== SUPPLIED TEXT ==
-- BEGIN --

CODEWITHSUNDEEP
c++templatesconstantstemplate-argument-deduction
Ron
Ron

Reputation: 2019

Type deduction with const qualifiers failing

When writing a custom iterator type, I decided I want to be able to convert from const iterators to non-const iterators. I wrote the following remove_const function. For some reason the compiler is failing to deduce that const P is the same as const int*. The error I get from GCC 8.2 is types 'const P' and 'const int*' have incompatible cv-qualifiers.

Is there something in my code which is preventing the compiler from deducing correctly? Also, if there is a better way of doing what I want I would love to know.

-- END --

== PROBLEMS AND TASKS ==
a) Decide whether each statement agrees with the type deduction question: (i) the error message came from GCC 8.2; (ii) the writer wants to convert non-const iterators into const iterators; (iii) the function the writer wrote is called remove_const. Answer yes or no for each and quote the words of the question that decide it.
b) Print the passage of the type deduction question starting at "CODEWITHSUNDEEP" and ending at "love to know.".

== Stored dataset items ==
-- BEGIN --

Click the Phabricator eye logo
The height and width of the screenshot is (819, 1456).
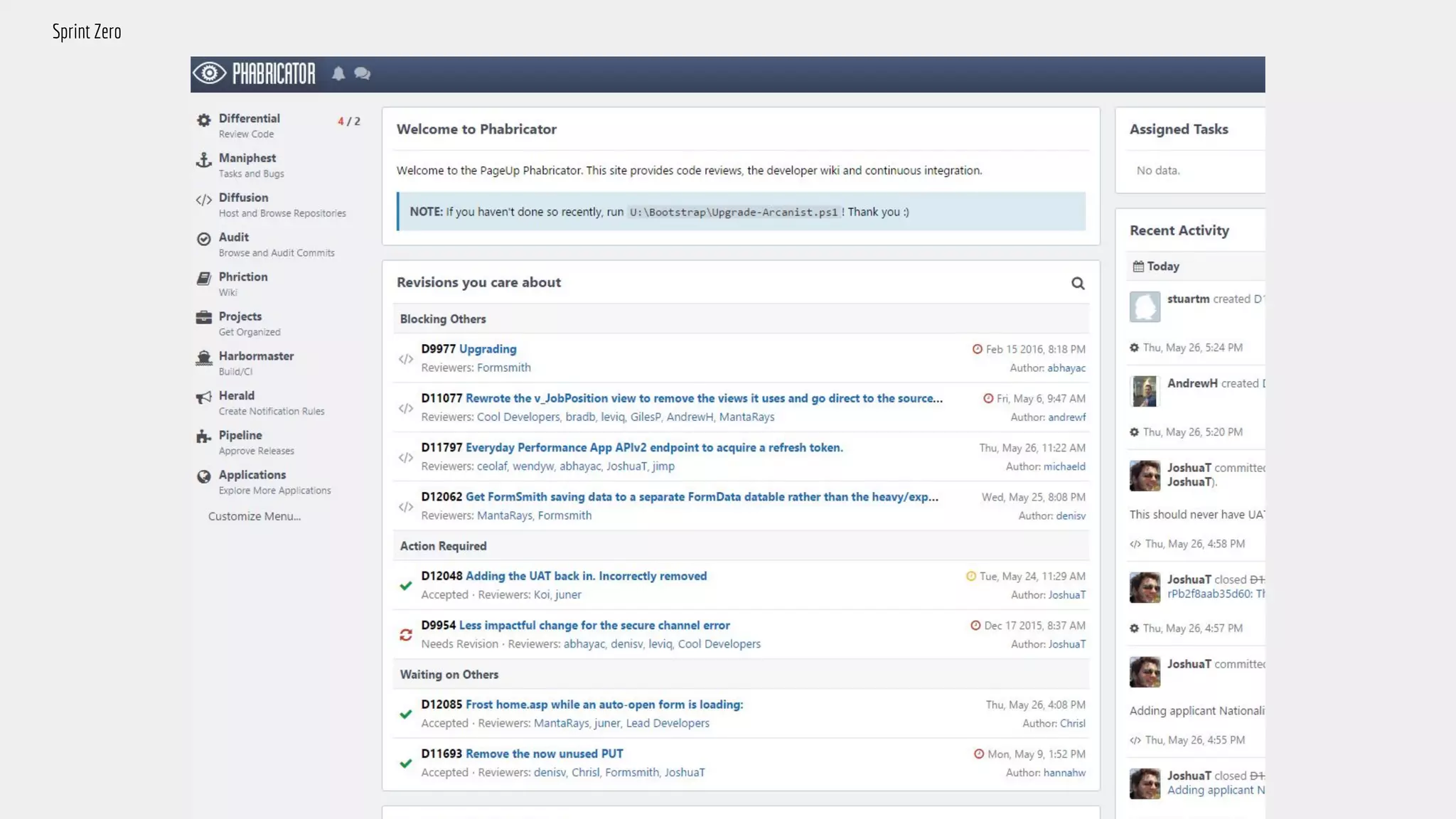(210, 73)
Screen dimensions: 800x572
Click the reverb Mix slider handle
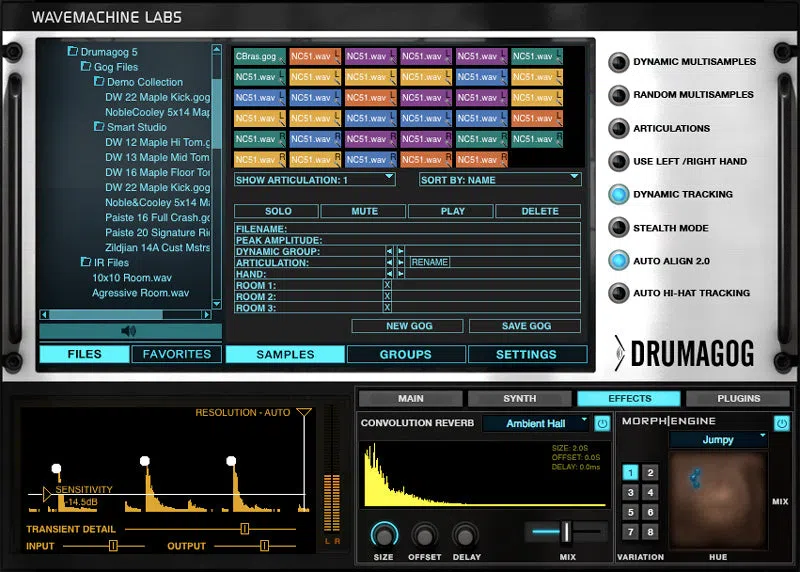[x=566, y=532]
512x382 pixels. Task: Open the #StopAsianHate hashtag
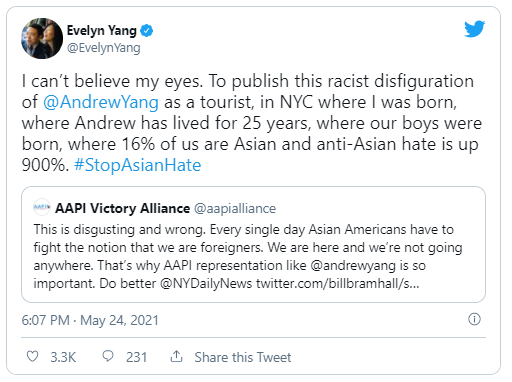pos(137,165)
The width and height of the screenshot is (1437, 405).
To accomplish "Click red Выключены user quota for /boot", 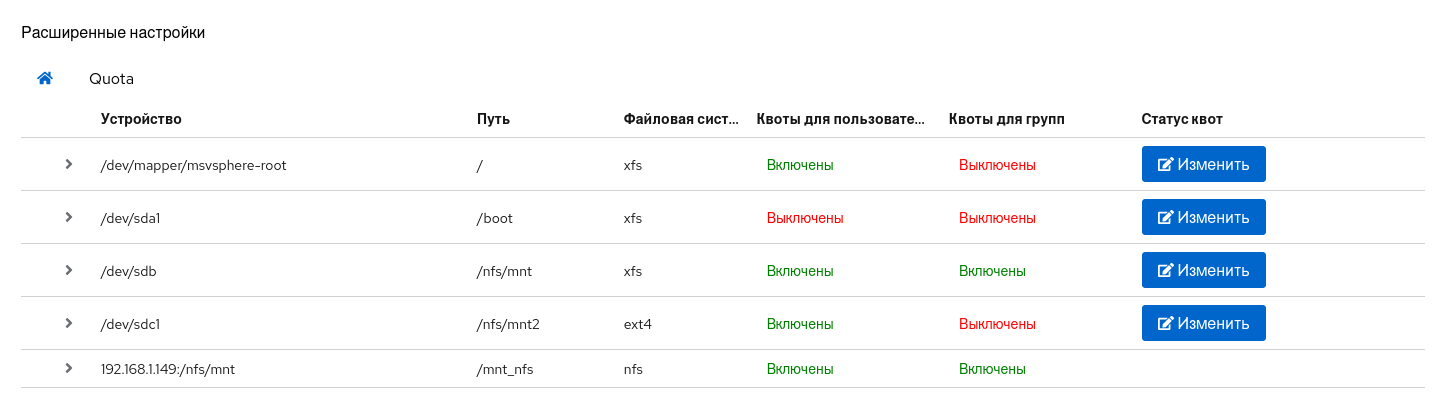I will [805, 217].
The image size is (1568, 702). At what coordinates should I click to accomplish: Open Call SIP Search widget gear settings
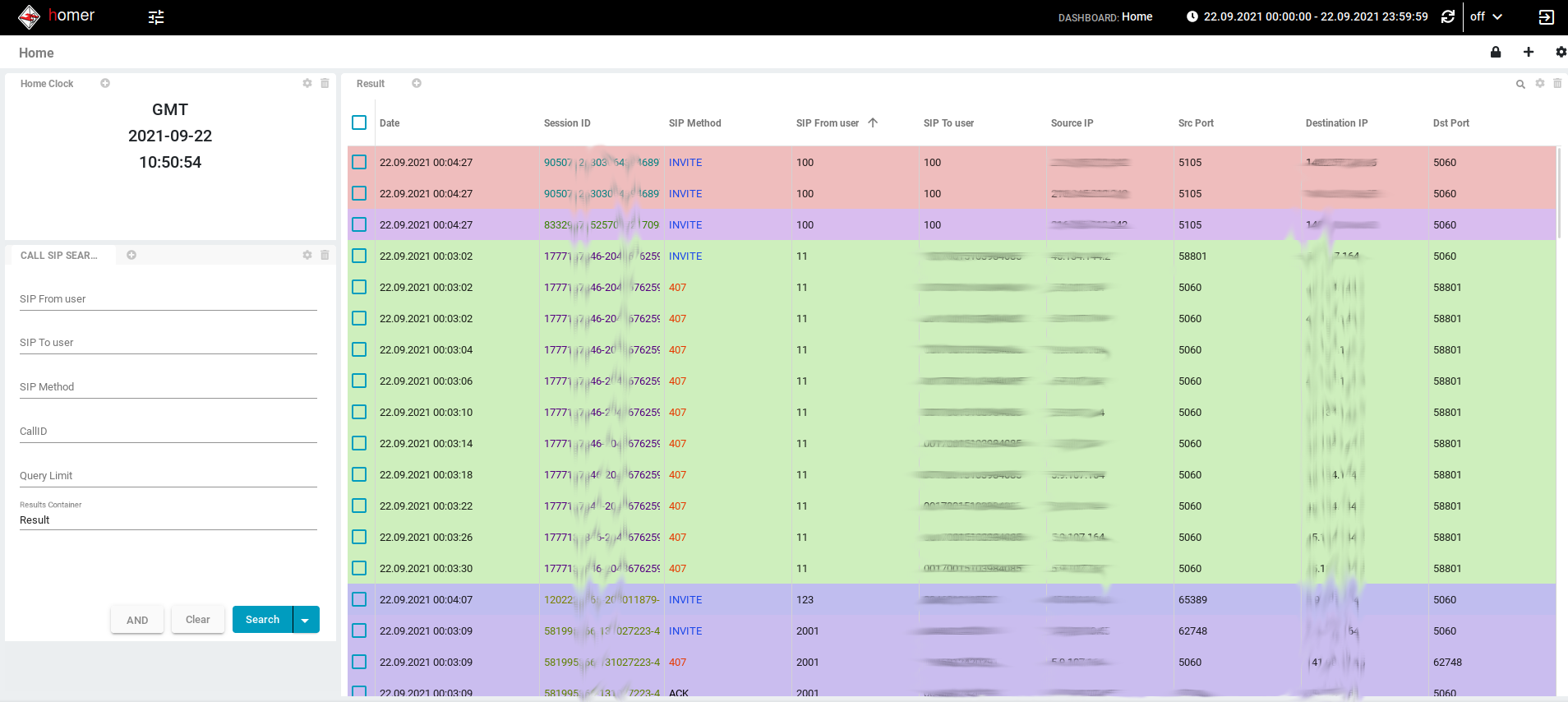307,255
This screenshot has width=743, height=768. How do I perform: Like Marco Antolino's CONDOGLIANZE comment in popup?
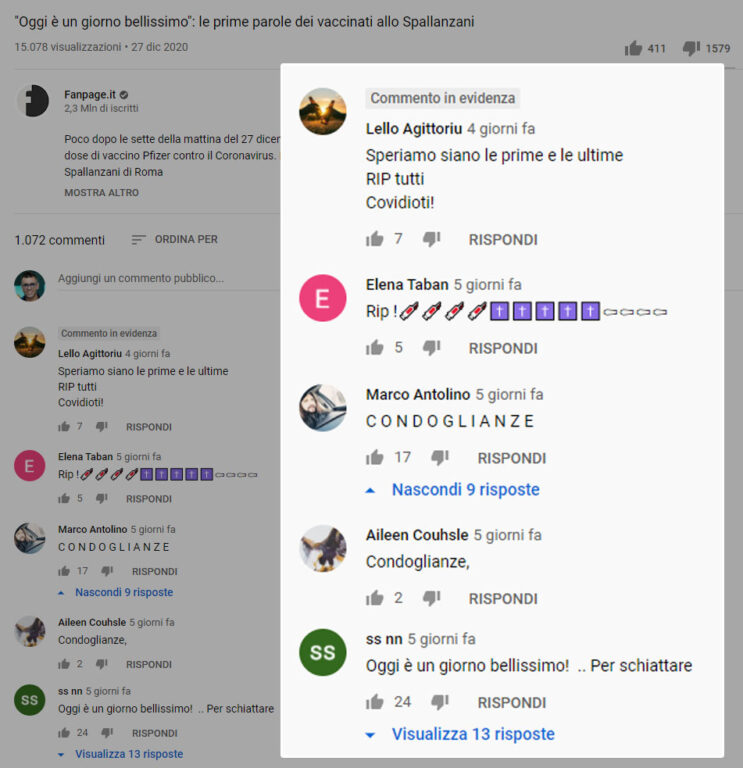(375, 457)
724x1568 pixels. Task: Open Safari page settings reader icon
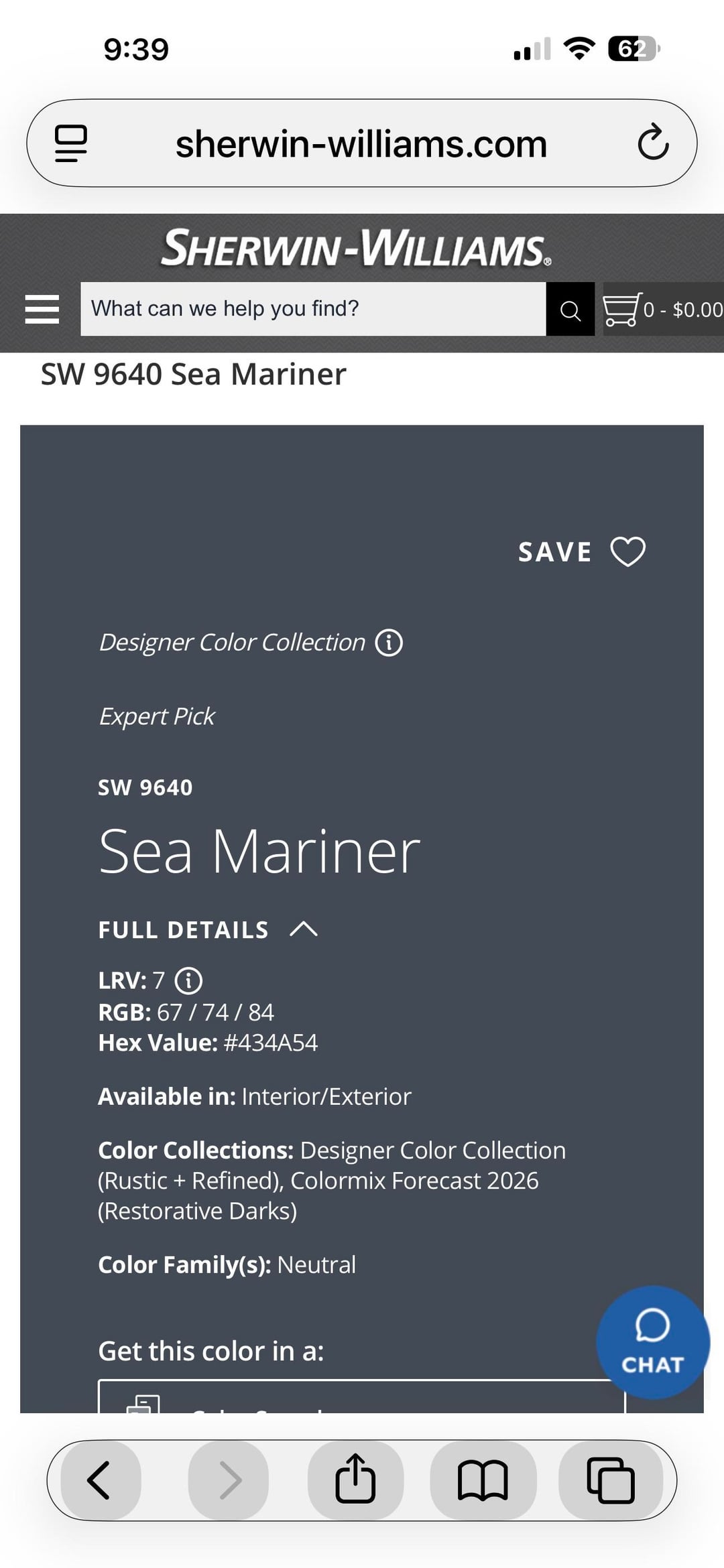click(x=71, y=143)
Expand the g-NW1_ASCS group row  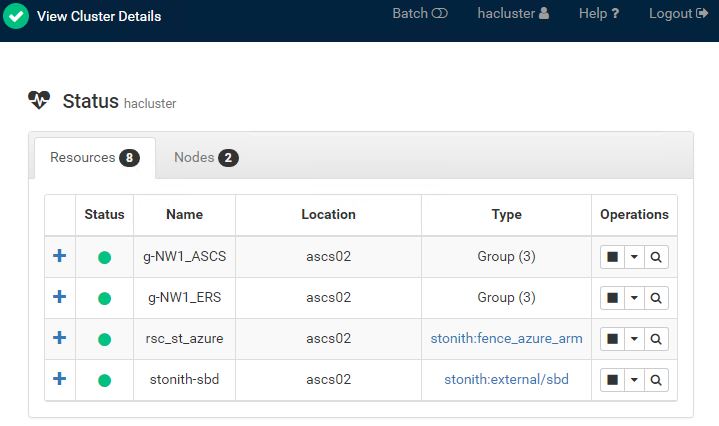click(x=60, y=256)
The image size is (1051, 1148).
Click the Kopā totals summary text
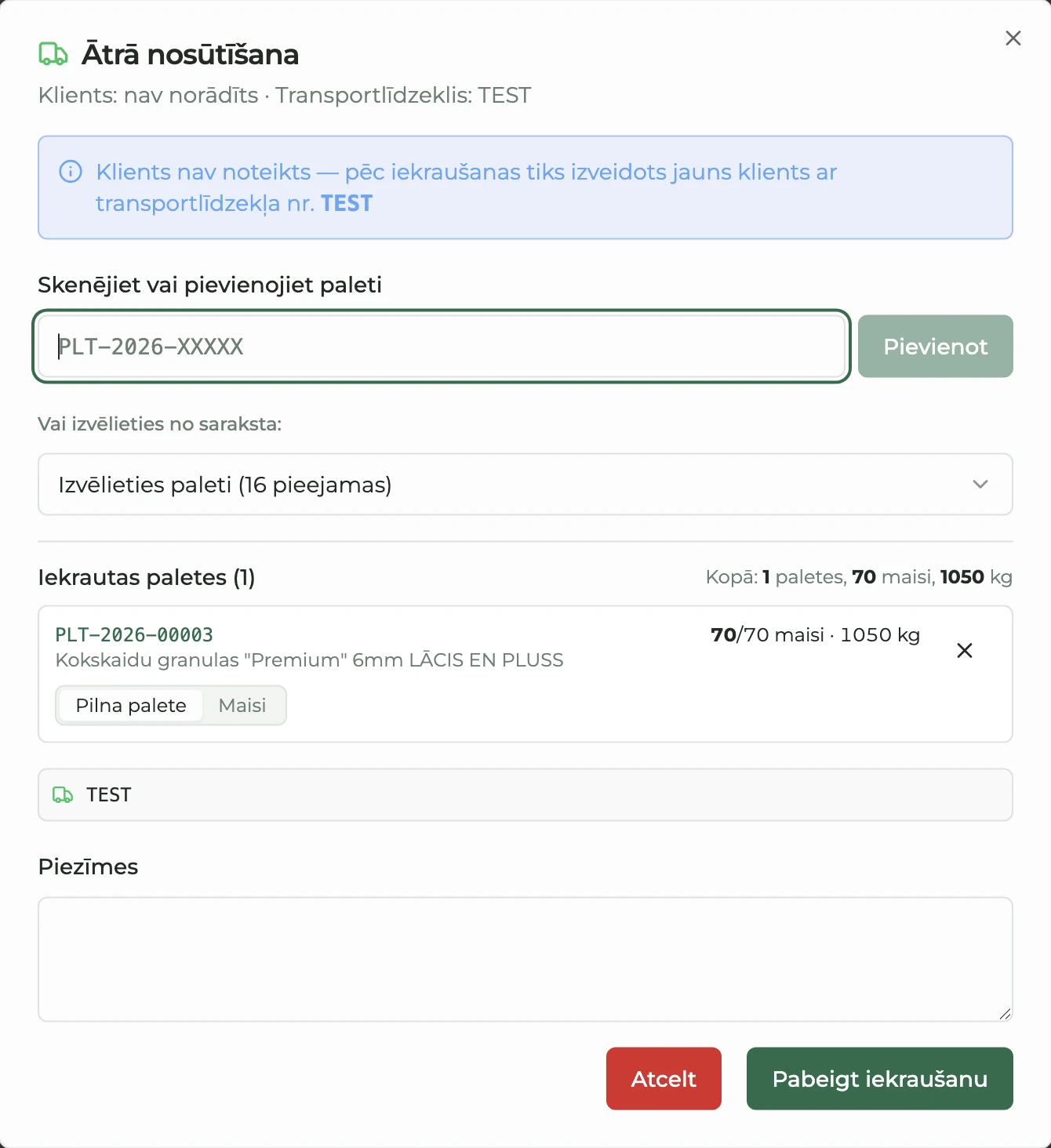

-- END --

== SOLUTIONS TO EACH TASK ==
a)
(i) Yes: "The error I get from GCC 8.2 is types 'const P' and 'const int*' have incompatible cv-qualifiers."
(ii) No: "I decided I want to be able to convert from const iterators to non-const iterators."
(iii) Yes: "I wrote the following remove_const function."

b)
CODEWITHSUNDEEP
c++templatesconstantstemplate-argument-deduction
Ron
Ron

Reputation: 2019

Type deduction with const qualifiers failing

When writing a custom iterator type, I decided I want to be able to convert from const iterators to non-const iterators. I wrote the following remove_const function. For some reason the compiler is failing to deduce that const P is the same as const int*. The error I get from GCC 8.2 is types 'const P' and 'const int*' have incompatible cv-qualifiers.

Is there something in my code which is preventing the compiler from deducing correctly? Also, if there is a better way of doing what I want I would love to know.